*Problem requirements*. Please set down the records exactly, keeping every line.
*****
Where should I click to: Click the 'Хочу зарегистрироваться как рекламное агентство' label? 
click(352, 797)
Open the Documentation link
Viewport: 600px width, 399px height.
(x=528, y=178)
*****
*Result of this task*.
Where should I click to: Click the 'Хочу зарегистрироваться как рекламное агентство' label? 
click(352, 797)
Open the Documentation link
Viewport: 600px width, 399px height.
(x=528, y=178)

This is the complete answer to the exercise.